Идол
Шрифт:
– Эй! Я могу быть сложной личностью.
– Которая, - перебивает он меня, - завоевывает музыкальный мир своим уникальным голосом. Вот и всё, что они узнают. Потому что ты покажешь им лишь это.
– Я просто хочу быть собой.
– Ты не понимаешь. Ты являешься собой. Просто другой версией себя. Это броня, Либби. Если ты отдашь им всю себя, мир выпьет тебя до дна. Но если будешь ходить на эти мероприятия и вести себя, как часть - то, что все они делают точно также - у тебя появится определенная свобода. Это не настоящее. Потому что это поддельная ты: ненастоящую
Я размышляю над его словами. Мои внутренности всё еще окружает дыра одиночества.
– Так поступает и Киллиан?
Взгляд Скотти становится резче.
– Не с тобой. Или его близким окружением. Но ты должна была заметить разницу в том, как он ведет себя со всем остальным миром, - рука Скотти тянется к телефону, который он оставил лежать на сидении.
– И у него были годы практики. Он знает, как много может отдать, не потеряв себя.
Я не так в этом уверена. Он потерялся, когда я нашла его на лужайке. Я видела, как он пришел в себя снова, видела, как тени покинули его глаза. Вместе мы были счастливы, уверены и живы. И я его покинула. Точно так же, как и он меня.
Вдруг мне больше не хочется разговаривать. Я просто хочу забраться в кровать и спрятаться под одеяло, делая вид, что не тянусь постоянно к тем, кого нет рядом.
Скотти прав. Минуют дни, но легче не становится. Это не совсем весело, но и не настолько мучительно, как я себе воображала. И когда я выступаю, даже самостоятельно, восхищение зрителей - прекрасно.
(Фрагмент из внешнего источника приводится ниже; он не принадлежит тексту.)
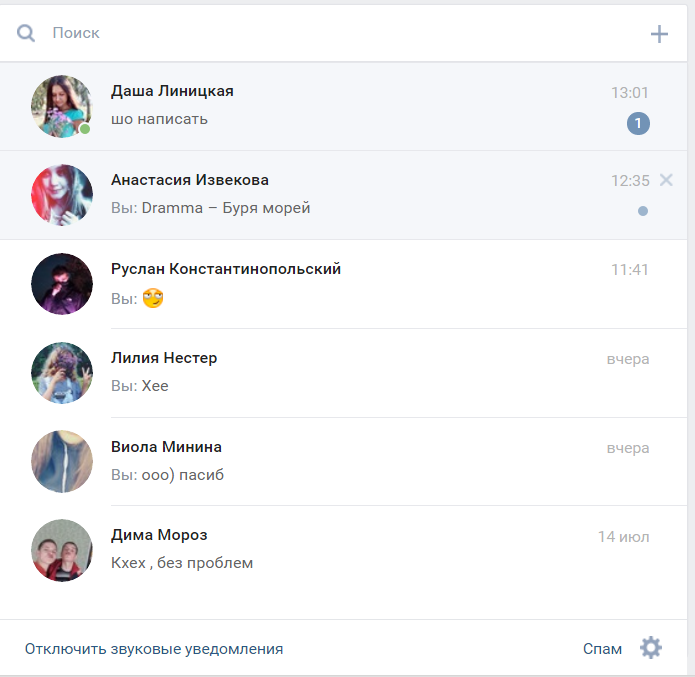
Task: Open Анастасия Извекова's profile avatar
Action: (x=62, y=195)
Киллиан был прав, это вызывает зависимость и почти также приятно, как секс с ним. Но я знаю, что эта капля удовольствия лишь на какое-то время. И хотя я чувствую себя на своем месте, что-то всё равно не так. Я не могу убрать пустоту внутри себя - пустоту, которую не испытывала ранее.
Неделю спустя Скотти оставляет меня, чтобы проверить, как там Килл-Джон в Лондоне. Мне приходится задействовать всю волю, чтобы не умолять его взять меня с собой. Бренна остается со мной вместо него. И хотя я скучала по ней и полюбила ее общество, ее присутствие - еще один шип в мой бок. Всё это время она была с ребятами, с Киллианом. Я постоянно хочу спросить о нем. И постоянно сдерживаюсь. Зовите это гордостью, но не хочу слышать о нем из вторых уст.
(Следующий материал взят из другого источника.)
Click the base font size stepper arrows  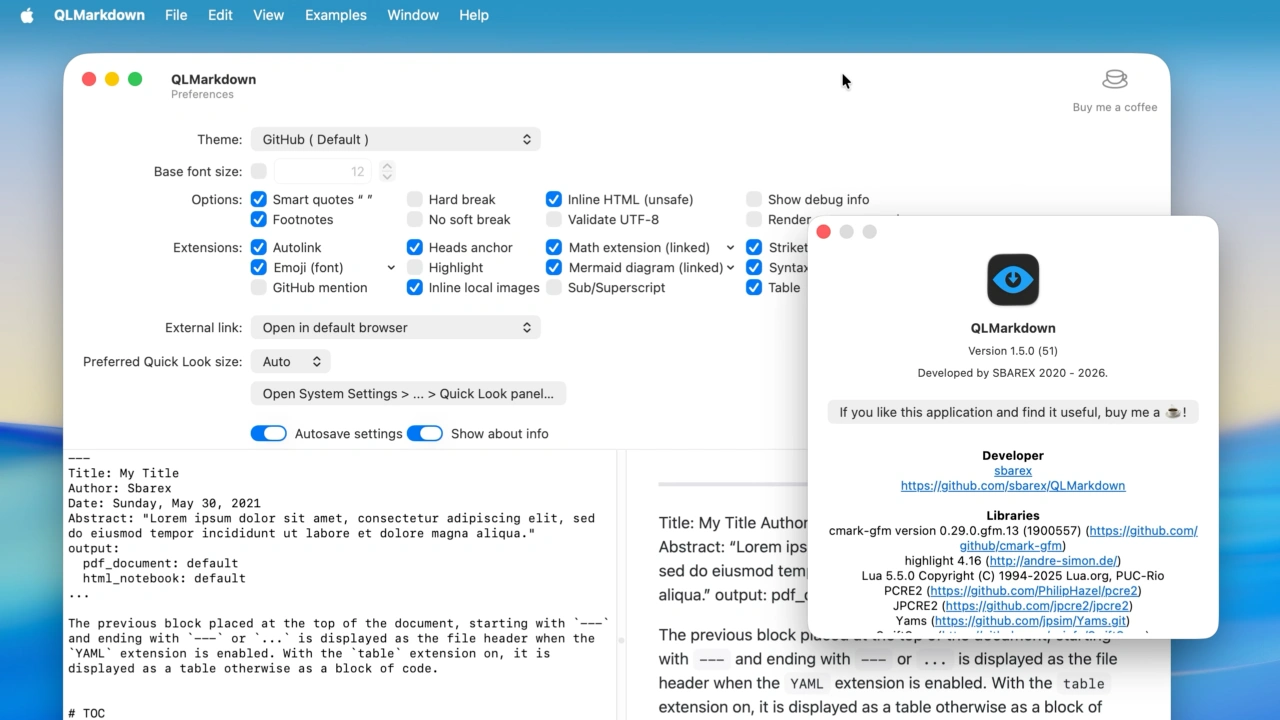click(x=387, y=171)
Сегодня вечером Бренна ведет меня в клуб. Я ее не виню. Так ребята расслабляются после работы. А я? Я бы скорее играла на гитаре у себя в номере.
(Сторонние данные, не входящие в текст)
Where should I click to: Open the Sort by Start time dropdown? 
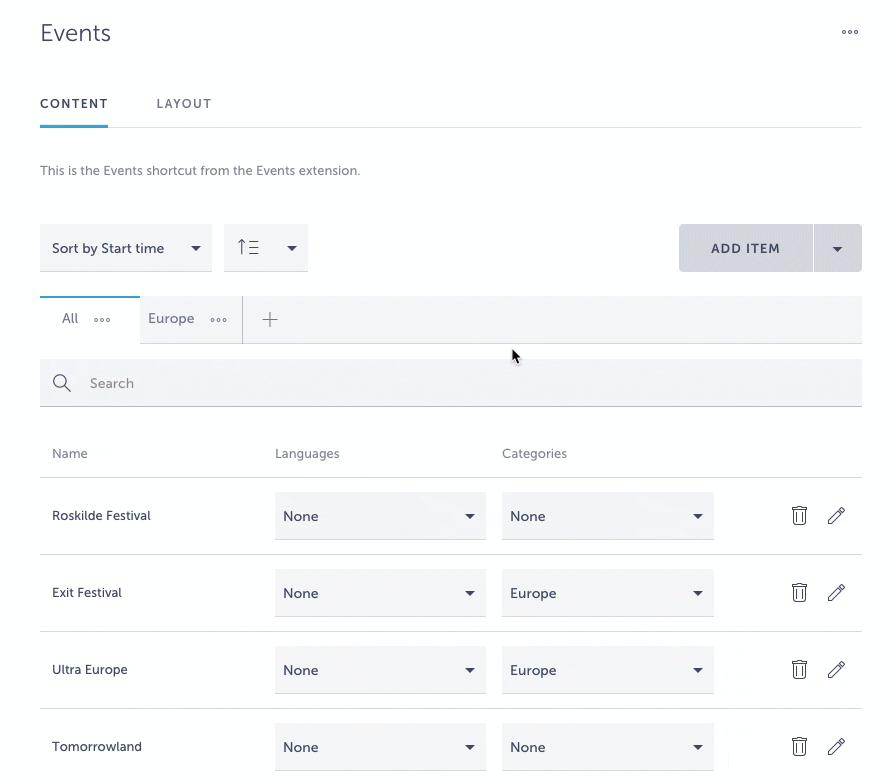[126, 247]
В этом месте даже пол вибрирует от громкости музыки. Тела извиваются, смех раздается разрозненными импульсами. Повсюду красивые люди, одетые с иголочки и с идеально отрепетированными улыбками, широкими и наигранными, глазеют друг на друга. Наблюдай и находись под наблюдением.
Ненавижу это. Тоска по родному крыльцу дома поражает меня так сильно, что боюсь задохнуться.
– Я не могу здесь оставаться, - говорю Бренне.
Она кивает.
– Слава богу. Правда, я начинаю ненавидеть это дерьмо.
Мы разворачиваемся, и Бренна вызывает нам машину.
Возвращаясь в свой люкс, я долго принимаю душ. Кажется,
Бренна приветствует меня коктейлем. За всё это время она приготовила для меня слишком много подобных коктейлей на вечеринке жалости к самой себе. Я принимаю бокал из ее рук, мои пальцы касаются его прохладной поверхности, когда волна тошноты накрывает меня столь резко, что сгибаюсь пополам.
– Я не могу, - плачу я, скрючиваясь на полу.
В одно мгновение Бренна опускается на колени рядом со мной. Ее рука круговыми движениями растирает мою спину, пока я пытаюсь восстановить дыхание.
– Что такое, Либс?
– Боже, не зови меня так, - я не могу слышать прямо сейчас то прозвище, что мне дал Киллиан.
– Ладно. Ладно, - она продолжает успокаивать меня, словно я окончательно свихнулась.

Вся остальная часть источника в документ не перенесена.